Available data —
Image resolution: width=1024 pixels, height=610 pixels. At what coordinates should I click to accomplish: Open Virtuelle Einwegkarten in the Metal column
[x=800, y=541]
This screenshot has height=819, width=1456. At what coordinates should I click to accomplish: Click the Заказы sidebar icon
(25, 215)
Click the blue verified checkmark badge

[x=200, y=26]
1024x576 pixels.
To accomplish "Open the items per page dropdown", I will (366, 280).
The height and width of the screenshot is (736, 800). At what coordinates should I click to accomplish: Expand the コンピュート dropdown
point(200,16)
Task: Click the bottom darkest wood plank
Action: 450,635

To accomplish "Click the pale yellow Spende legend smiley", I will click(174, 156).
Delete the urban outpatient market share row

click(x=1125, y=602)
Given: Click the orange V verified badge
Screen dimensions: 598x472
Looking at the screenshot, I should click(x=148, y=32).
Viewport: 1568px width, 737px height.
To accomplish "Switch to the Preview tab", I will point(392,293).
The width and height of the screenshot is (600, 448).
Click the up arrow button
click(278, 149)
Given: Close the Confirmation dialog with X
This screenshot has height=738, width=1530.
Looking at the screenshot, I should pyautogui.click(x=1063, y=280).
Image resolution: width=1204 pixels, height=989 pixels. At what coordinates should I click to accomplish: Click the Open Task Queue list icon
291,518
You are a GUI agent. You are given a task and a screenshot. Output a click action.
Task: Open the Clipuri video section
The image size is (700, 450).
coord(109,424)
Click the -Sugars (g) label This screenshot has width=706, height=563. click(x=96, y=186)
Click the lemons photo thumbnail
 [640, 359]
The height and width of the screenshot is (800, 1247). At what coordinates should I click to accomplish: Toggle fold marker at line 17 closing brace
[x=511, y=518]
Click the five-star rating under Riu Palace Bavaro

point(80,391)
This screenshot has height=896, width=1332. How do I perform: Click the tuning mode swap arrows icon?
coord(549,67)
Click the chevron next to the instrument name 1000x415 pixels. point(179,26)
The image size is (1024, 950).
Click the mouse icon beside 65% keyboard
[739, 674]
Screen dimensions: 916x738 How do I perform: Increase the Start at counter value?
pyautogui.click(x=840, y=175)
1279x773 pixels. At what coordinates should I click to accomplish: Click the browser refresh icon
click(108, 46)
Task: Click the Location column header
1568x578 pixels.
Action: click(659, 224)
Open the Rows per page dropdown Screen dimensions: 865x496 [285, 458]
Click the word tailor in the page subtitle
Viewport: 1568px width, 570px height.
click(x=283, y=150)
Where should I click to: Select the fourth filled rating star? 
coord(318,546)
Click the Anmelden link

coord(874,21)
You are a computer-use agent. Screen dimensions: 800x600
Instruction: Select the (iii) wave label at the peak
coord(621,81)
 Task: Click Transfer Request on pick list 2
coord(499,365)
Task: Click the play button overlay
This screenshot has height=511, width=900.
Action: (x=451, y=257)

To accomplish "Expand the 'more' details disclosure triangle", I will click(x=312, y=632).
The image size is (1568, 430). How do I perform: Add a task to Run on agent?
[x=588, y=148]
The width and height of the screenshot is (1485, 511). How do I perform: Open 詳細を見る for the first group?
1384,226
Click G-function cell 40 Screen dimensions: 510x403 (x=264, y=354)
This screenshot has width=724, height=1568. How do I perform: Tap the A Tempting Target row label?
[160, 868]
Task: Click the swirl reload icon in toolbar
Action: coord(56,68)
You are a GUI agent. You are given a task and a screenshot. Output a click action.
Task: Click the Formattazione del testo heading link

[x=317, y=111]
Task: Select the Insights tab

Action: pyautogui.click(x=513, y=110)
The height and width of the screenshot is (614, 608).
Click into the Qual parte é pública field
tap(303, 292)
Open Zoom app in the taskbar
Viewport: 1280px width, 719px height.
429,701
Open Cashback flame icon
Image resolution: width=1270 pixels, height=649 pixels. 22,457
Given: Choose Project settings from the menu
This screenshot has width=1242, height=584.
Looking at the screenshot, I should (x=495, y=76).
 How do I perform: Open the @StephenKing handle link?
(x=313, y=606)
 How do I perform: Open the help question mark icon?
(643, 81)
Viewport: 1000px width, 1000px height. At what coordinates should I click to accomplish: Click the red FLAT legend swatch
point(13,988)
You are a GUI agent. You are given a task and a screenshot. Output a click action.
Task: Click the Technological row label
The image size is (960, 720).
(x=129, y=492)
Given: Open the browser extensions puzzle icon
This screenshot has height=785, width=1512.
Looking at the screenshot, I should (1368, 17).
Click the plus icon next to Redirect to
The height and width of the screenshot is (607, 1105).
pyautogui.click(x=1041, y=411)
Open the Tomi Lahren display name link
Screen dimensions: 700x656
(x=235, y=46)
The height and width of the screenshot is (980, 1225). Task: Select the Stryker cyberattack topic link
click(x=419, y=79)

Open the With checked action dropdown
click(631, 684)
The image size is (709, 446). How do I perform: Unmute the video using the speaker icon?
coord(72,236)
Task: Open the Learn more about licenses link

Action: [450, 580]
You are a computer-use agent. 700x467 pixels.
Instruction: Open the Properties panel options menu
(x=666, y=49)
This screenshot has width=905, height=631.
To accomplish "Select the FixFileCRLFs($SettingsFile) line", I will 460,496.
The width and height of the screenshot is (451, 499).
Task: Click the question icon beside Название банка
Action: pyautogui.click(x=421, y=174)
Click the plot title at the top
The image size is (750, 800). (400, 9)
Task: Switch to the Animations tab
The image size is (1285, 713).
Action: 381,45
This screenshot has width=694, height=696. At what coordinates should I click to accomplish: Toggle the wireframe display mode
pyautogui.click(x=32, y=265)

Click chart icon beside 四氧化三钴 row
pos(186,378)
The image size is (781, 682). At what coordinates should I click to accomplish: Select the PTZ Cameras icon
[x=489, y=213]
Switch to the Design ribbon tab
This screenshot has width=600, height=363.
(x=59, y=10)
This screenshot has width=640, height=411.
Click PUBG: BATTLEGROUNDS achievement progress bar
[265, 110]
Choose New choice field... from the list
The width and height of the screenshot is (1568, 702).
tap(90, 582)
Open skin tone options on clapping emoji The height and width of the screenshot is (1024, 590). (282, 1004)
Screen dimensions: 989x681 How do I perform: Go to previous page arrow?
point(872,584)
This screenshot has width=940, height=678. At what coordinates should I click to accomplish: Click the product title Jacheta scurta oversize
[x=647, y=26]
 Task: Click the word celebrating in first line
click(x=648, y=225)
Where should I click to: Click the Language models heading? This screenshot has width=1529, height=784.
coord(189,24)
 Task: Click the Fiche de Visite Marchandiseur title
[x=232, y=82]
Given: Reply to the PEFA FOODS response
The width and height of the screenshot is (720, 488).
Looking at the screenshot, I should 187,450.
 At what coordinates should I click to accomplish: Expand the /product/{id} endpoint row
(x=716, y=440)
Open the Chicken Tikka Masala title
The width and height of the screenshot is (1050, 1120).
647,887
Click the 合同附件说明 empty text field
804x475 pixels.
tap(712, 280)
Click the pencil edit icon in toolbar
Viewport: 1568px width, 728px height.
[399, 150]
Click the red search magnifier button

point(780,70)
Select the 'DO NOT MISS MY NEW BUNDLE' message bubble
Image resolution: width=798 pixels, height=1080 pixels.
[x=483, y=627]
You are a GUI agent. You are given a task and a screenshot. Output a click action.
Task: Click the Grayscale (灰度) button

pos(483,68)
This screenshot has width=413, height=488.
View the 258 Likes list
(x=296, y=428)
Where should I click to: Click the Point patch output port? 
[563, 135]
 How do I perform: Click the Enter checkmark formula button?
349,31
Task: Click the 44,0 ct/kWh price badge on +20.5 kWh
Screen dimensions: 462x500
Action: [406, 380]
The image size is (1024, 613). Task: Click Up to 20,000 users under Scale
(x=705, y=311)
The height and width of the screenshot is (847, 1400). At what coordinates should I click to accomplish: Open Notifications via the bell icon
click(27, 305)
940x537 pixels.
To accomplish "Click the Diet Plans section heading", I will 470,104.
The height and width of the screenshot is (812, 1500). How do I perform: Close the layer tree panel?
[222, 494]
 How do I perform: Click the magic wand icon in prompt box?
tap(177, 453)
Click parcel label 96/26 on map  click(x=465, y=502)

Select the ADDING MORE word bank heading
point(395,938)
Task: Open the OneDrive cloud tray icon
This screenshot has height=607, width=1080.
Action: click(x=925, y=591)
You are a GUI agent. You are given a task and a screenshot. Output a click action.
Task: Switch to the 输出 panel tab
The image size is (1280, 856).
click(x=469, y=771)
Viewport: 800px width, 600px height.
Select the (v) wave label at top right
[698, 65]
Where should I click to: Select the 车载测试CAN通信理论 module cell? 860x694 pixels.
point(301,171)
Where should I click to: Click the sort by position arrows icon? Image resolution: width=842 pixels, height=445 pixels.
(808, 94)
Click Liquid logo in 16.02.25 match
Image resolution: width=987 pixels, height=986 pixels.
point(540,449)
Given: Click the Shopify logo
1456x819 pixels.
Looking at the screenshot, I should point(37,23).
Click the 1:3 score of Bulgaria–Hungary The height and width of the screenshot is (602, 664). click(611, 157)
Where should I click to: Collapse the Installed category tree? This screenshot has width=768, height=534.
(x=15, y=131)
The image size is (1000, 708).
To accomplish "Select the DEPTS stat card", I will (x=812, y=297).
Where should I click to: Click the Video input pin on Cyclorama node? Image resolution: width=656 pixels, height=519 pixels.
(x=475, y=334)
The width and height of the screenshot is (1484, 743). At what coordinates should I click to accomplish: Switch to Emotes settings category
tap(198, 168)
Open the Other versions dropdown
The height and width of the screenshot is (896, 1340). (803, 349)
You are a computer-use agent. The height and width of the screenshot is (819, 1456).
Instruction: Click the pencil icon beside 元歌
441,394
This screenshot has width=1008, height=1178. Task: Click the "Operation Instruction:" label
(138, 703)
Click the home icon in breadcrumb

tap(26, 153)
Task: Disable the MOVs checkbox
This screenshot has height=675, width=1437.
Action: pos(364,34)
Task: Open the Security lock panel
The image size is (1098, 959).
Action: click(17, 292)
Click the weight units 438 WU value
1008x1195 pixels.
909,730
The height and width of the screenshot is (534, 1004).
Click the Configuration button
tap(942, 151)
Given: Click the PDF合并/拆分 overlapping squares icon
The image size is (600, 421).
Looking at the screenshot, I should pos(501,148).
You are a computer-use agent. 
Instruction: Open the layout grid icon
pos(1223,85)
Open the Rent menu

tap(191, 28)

Assignment — Pull every line containing "section" out of the material and copy it.

Solution —
Task: Open the Clipuri video section
To accomplish "Click the Diet Plans section heading", I will 470,104.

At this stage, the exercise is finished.